» COMPLETE THE FOLLOWING:
1. According to the text on controlling bleeding, why should a severely bleeding person never be given anything to eat or drink? Answer in one to three sentences.
2. Reproduce the text on controlling bleeding word for word, between "3. Expose the" and "a fresh dressing.", inclusive.

» TEXT:
# # #

Severe bleeding can cause a person to go into shock, and if too much blood is lost, an injury can be fatal. It is always important to control bleeding as soon as possible when providing first aid. Never give a person who is severely bleeding anything to eat or drink, as they may need anesthetics later on. To best control severe external bleeding, take the following steps:

  1. Have another bystander call for emergency medical help while you attend to the bleeding. If there are no other bystanders, call for emergency help yourself.

  2. Put on sterile latex-free exam gloves.

  3. Expose the wound by removing all clothing or jewelry in the area.

  4. Place a sterile bandage or clean cloth directly on the wound, holding firm, constant pressure to control the bleeding. Never apply direct pressure on an eye or on an embedded object.

  5. Have the injured individual lie down, ideally on a rug or blanket to prevent heat loss, with his or her legs in the air above heart level. If possible, elevate the injury above the level of the heart.

  6. Once the bleeding stops, secure the dressing with firm pressure that does not impair circulation. If blood seeps through the original dressing, do not remove the dressing but place another dressing on top of the saturated one. If blood seeps through both dressings, remove the dressings and apply a fresh dressing. 

  7. Monitor vital signs and circulation in the injured area while you wait for help to arrive. Monitor the individual for signs of shock, including a pale complexion, shallow breathing, and/or fainting. 

To treat a wound with an embedded object, take the following steps:

  1. Do not put pressure directly on the embedded object and do not attempt to remove the object. Simply apply pressure on both sides of the object.

  2. If possible, elevate the injury above heart level.

  3. Place gauze gently over the object and apply padding on either side of the embedded object.

  4. Check circulation, monitor vital signs, and treat for shock if necessary.

Even when blood is not visible, it is still possible for an individual to be suffering from internal bleeding. Signs of internal bleeding include:

  • Pale, clammy, or cold skin

  • Blue/gray colored skin

  • Thirst

  • Shallow, rapid breaths

  • Fast and weak pulse

  • Loss of consciousness

  • Confusion, agitation, or restlessness

  • Blood coming from body openings (vomiting blood, pooping blood, urinating blood, coughing up blood, etc.)

# # #

» RECORDS PROVIDED:
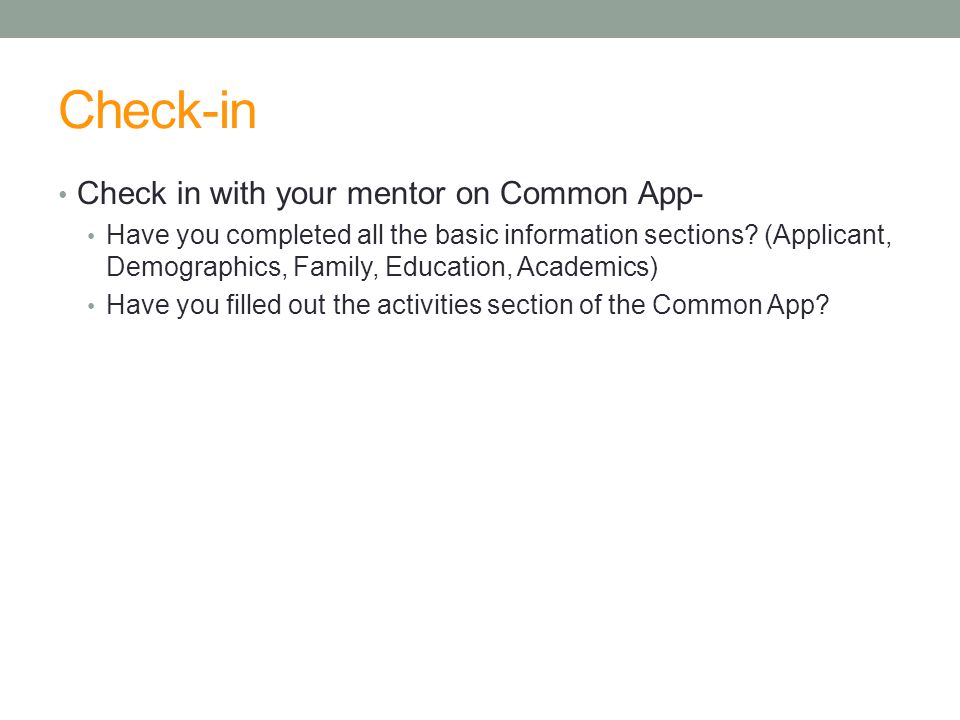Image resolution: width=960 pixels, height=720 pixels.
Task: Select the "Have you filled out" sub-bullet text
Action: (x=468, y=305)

# # #

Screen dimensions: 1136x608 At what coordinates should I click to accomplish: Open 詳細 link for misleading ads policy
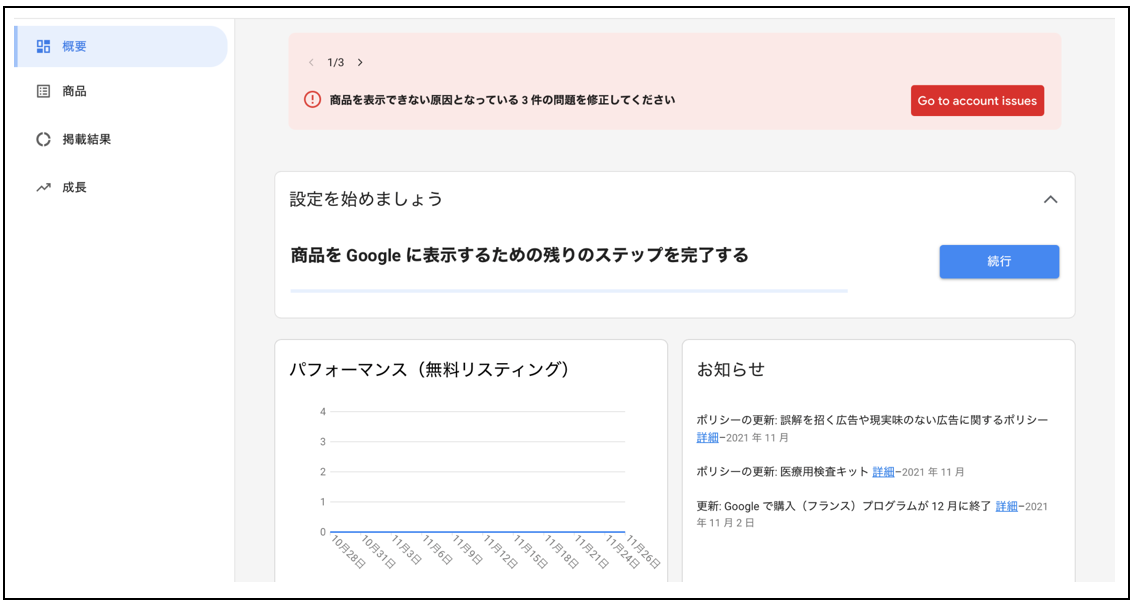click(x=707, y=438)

# # #

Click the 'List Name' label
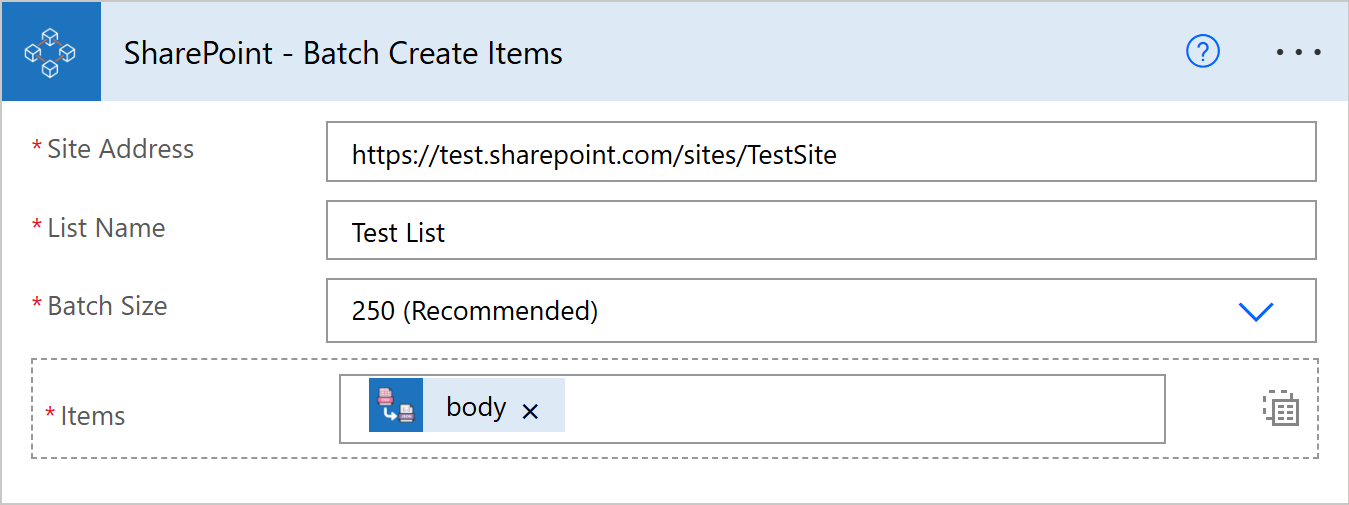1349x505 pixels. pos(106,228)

# # #

» RESPONSES TO THE TASKS:
1. A severely bleeding person should never be given anything to eat or drink because they may need anesthetics later on.

2.
3. Expose the wound by removing all clothing or jewelry in the area.

  4. Place a sterile bandage or clean cloth directly on the wound, holding firm, constant pressure to control the bleeding. Never apply direct pressure on an eye or on an embedded object.

  5. Have the injured individual lie down, ideally on a rug or blanket to prevent heat loss, with his or her legs in the air above heart level. If possible, elevate the injury above the level of the heart.

  6. Once the bleeding stops, secure the dressing with firm pressure that does not impair circulation. If blood seeps through the original dressing, do not remove the dressing but place another dressing on top of the saturated one. If blood seeps through both dressings, remove the dressings and apply a fresh dressing.